Petr Homoky

Petr Homoky

I build things and share lessons nobody told me straight.

Blog post
3 min read

The Office Was Built for Typing

I go to the office twice a week. Tuesdays and Fridays. It's fine — good people, decent coffee. But somewhere in the last year I started noticing I wasn't getting into flow there. Not even close.

TL;DRWispr Flow changed my primary work input from keyboard to voice, and suddenly the open office breaks my flow instead of enabling it — which makes me think remote work deserves a second look, especially now.

How I Used to Work

Not long ago, the formula was simple. Sit down, open a text editor, put on headphones, play music. As a software engineer, that was basically it. Quiet mode. Focused for 6, sometimes 10 hours without stopping.

It worked. The office was perfectly designed for exactly that kind of work. Eyes on screen, fingers on keyboard, brain locked in.

Then Wispr Flow Happened

Today I work completely differently. I use Wispr Flow constantly — during development, for private projects, writing emails, thinking through problems. It's basically how I give input to LLMs and agents now. I just talk.
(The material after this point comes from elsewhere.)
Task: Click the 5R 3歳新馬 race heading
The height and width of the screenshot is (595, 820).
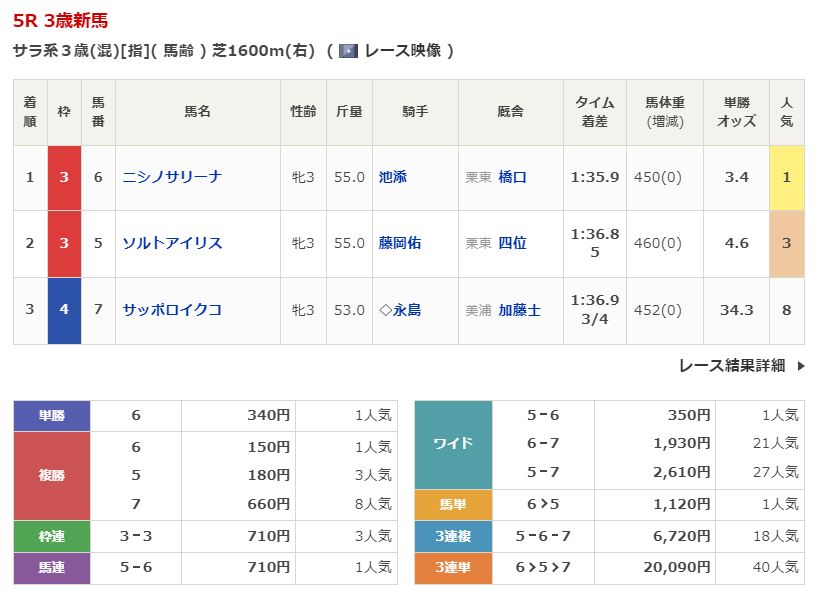Action: click(x=61, y=20)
And when I really catch that flow at home, I go. I dictate and dictate and dictate. It's conversational, wide, detailed. Speaking is orders of magnitude faster than typing, and it doesn't interrupt my thinking the way typing does. I can pause, drop a filler word, let the thought come, and Wispr Flow keeps listening until I tell it to stop. The output is richer and more useful than anything I'd type.

I can't do this at the office.

The Office Doesn't Know It Got Old

The feedback I always get from people is that I solve problems better in person. Sure. But solving problems in person means talking to people, which I can do on a Google Meet just as well. What it doesn't mean is sitting two meters from a colleague while I verbally dictate a 400-word prompt to an AI agent.

Offices were designed for a specific kind of work: individual focused tasks done silently at a desk, with occasional meetings. That model made sense when the main tool was a keyboard. When the best way to focus was to block out sound.

Now my main tool is my voice. Blocking out sound means blocking out my work.

If I ever built a team and had an office, I know what it would look like. A small shared common area — somewhere you grab your laptop when you need to sort something out with someone urgently. And then individual rooms. Really small ones. One person per room, door closed, talk as much as you want. But ten steps from a colleague when you need them.

Some people genuinely can't work from home. They need the structure, the physical separation, the people around them. That's real. But that's about those specific people. You don't design your whole company around people who don't deliver without the office.

The office was built for typing. A lot of us aren't typing anymore.